Deteksi Penyakit Tuberkulosis Melalui Segmentasi Citra Menggunakan Algoritma K-Means

Penulis
Dosen:
  1. IGN. WISETO PRASETYO AGUNG
Mahasiswa:
  1. NANDA DWI HUSNA SADIKIN
  2. NANDI DWI HUSNI SADIKIN
  3. NIKI MARCO
  4. sesiliawati
Tanggal Terbit
02 Oktober 2023
Kategori
Jurnal Nasional Terakreditasi [SINTA 4]
Penerbit
Jurnal Sistem Informasi
Kota / Negara
Palembang / Indonesia
Volume
VOL.15, NO.2
Halaman
3290-3300
ISSN
2085-1588
E-ISSN
2355-4614
URL
https://ejournal.unsri.ac.id/index.php/jsi/article/view/21902
Abstrak
Tuberkulosis telah menjadi penyakit yang sangat berbahaya, penularan yang cepat dan mudah menjadi penyakit menular paling berbahaya di dunia saat ini. Deteksi bakteri mycobacterium tuberkulosis pun merupakan langkah krusial untuk mempercepat diagnosis pasien, agar pasien dapat segera diobati dan penularan dapat dihentikan. Dalam penelitian ini, sebuah pendekatan segmentasi citra yang menggabungkan model warna LAB dan algoritma clustering K-Means diajukan untuk memisahkan dengan akurat area yang berisi bakteri tuberculosis dalam citra dari latar belakang. Pertama-tama, citra mikroskopis diubah ke dalam ruang warna LAB guna mengekstraksi komponen warna yang paling sensitif terhadap perbedaan intensitas dalam citra bakteri mycobacterium tuberculosis. Selanjutnya, melalui penerapan algoritma K-Means clustering, piksel-piksel citra dikelompokkan menjadi beberapa kelompok berdasarkan perbedaan intensitasnya.
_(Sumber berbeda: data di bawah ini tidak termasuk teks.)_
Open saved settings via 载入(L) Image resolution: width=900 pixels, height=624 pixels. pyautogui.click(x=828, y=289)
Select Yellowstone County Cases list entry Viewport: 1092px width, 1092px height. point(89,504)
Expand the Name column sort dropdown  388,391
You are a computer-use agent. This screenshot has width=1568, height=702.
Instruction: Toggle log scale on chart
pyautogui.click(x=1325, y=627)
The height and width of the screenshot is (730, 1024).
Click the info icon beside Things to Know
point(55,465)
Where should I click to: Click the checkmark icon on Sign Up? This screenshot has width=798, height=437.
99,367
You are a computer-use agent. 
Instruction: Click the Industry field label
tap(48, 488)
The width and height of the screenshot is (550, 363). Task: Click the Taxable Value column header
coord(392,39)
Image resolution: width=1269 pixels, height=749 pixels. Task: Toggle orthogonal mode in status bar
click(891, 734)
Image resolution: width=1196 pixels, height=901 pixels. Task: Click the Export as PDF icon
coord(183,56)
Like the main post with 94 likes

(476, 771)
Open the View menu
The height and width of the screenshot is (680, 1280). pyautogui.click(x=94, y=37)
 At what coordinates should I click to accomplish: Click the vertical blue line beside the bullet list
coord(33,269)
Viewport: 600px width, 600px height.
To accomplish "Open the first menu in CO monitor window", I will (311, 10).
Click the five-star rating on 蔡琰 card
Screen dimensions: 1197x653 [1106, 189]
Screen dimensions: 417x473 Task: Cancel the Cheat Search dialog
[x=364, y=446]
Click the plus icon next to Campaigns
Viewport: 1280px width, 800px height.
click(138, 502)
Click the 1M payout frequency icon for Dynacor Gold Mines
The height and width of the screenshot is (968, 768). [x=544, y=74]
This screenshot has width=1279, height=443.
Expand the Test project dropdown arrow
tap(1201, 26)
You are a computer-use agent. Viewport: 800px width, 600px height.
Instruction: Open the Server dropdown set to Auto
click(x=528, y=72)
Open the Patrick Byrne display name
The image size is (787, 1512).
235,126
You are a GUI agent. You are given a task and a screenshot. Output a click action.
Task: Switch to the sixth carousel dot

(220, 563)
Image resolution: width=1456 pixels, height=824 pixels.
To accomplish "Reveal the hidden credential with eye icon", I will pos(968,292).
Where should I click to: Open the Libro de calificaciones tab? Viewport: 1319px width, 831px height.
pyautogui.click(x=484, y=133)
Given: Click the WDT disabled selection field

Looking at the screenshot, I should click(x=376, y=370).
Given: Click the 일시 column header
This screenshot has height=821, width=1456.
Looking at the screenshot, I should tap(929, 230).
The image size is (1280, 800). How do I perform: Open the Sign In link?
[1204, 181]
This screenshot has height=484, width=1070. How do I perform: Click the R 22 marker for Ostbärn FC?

Hasil eksperimen menunjukkan bahwa pendekatan ini mampu mengisolasi area yang berisi bakteri mycobacterium tuberculosis dalam citra mikroskopis dengan akurasi dan efisiensi yang tinggi. Meskipun hasil akurasi yang tinggi didapatkan dengan cara diamati secara visual, keberadaan bakteri tuberkulosis dalam citra hasil tetap merupakan tantangan yang sulit diobjektifkan karena kurangnya metode validasi yang obyektif. Namun, hasil penelitian ini memberikan indikasi yang kuat bahwa pendekatan segmentasi yang diusulkan ini memiliki potensi sebagai langkah awal dalam pengembangan sistem deteksi otomatis bakteri tuberculosis yang lebih canggih.